Data listing

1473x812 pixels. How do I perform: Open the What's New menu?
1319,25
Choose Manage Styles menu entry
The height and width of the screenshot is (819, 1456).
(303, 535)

Exercise
Give all of the entries again, word for word.

Output for this exercise
1473x812 pixels. How do I perform: Open the What's New menu?
1319,25
Choose Manage Styles menu entry
The height and width of the screenshot is (819, 1456).
(303, 535)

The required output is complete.